Born and raised in Pointe Claire, Que., McClintock had lived in Toronto for many years. She was the author of more than 60 books for young readers over a career spanning more than 25 years, including several well-received mystery series — Robyn Hunter Mysteries, Chloe and Levesque Mysteries, and Mike and Riel Mysteries (all Scholastic Canada), Ryan Dooley Mysteries (Red Deer Press), and numerous titles for Orca Book Publishers. She was the only female writer to contribute to Orca’s popular Seven Series and Seven Sequels, and joined six other female authors for Orca’s Secrets series. McClintock’s standalone novels were primarily in her beloved mystery-thriller genre, but also included forays into historical fiction (Dear Canada: A Sea of Sorrows (Scholastic Canada) and graphica (I, Witness (Orca) illustrated by Mike Deas, and Tru Detective (Orca), illustrated by Steven Hughes).

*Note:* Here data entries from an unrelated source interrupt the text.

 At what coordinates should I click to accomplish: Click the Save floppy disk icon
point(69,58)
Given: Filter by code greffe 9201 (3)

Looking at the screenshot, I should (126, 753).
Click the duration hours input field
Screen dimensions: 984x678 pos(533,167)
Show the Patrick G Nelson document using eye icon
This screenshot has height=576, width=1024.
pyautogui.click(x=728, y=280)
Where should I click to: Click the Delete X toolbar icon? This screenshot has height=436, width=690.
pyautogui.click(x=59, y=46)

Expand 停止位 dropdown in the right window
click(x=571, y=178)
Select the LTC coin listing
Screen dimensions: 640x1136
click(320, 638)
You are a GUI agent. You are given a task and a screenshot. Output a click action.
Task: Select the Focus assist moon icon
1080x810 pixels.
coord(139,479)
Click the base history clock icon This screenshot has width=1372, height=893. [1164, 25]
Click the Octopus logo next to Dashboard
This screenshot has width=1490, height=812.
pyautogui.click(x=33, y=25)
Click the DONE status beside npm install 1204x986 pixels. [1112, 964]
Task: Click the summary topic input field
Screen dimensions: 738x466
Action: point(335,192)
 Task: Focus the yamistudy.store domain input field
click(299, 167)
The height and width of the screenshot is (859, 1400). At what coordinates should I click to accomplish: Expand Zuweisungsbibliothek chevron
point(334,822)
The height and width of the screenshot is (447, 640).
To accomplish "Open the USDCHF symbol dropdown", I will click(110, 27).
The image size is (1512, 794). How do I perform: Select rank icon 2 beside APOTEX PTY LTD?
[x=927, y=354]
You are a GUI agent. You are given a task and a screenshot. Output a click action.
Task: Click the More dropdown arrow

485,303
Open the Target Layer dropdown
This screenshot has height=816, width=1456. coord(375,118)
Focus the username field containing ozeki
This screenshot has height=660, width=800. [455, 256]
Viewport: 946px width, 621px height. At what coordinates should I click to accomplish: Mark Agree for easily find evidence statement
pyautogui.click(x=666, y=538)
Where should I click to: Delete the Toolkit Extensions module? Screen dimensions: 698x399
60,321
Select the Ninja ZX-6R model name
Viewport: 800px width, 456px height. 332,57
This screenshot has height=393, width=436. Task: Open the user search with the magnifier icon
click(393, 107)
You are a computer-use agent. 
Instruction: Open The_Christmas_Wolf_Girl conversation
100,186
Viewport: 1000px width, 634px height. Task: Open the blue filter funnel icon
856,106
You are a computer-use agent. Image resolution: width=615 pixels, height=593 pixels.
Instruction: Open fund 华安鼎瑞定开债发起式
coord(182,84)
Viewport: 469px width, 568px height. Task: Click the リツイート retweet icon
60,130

“She was one of the finest writers of books for young adults in this country and was a consummate professional,” Orca publisher Andrew Wooldrige told Q&Q after hearing of McClintock’s death. “I have worked with Norah for years on a number of books and knew that we would publish anything Norah wrote, she was that good. I am so glad we were able to publish so many of her titles. We will miss her a lot — she was one of the good ones.”
In addition to being a five-time winner of the Crime Writers of Canada’s* Arthur Ellis Award, McClintock’s thrillers and mysteries were frequent nominees and winners of various awards and honours, such as the Forest of Reading, CCBC’s best books, YALSA’s quick picks, and Junior Library Guild selections. “I used to tease her that she loved murder and mayhem, and she did in her writing,” says Wishinsky. But there was more to McClintock than a love of intrigue. “Fairness was important to her and sticking up for the underdog. She was honest and compassionate in her writing and in person.”
Beyond McClintock’s contributions to the Canadian kidlit community, the immediate outpouring of condolences in response to Wishinsky’s Facebook post indicates that the author touched many on a personal level as well. “She was a non-judgmental friend you could laugh and cry with,” says Wishinsky. “Boy, am I going to miss her.”
McClintock is survived by her husband, Herman Rosenfeld, daughters Quinn and Brooke, son-in-law Yeimy, and grandson Benjamin Michael. No funeral or memorial service arrangements have been announced at this time.
*Correction, Feb. 10: An earlier version of this story stated that McClintock won five Writers’ Trust of Canada awards. The Arthur Ellis Awards are organized by the Crime Writers of Canada.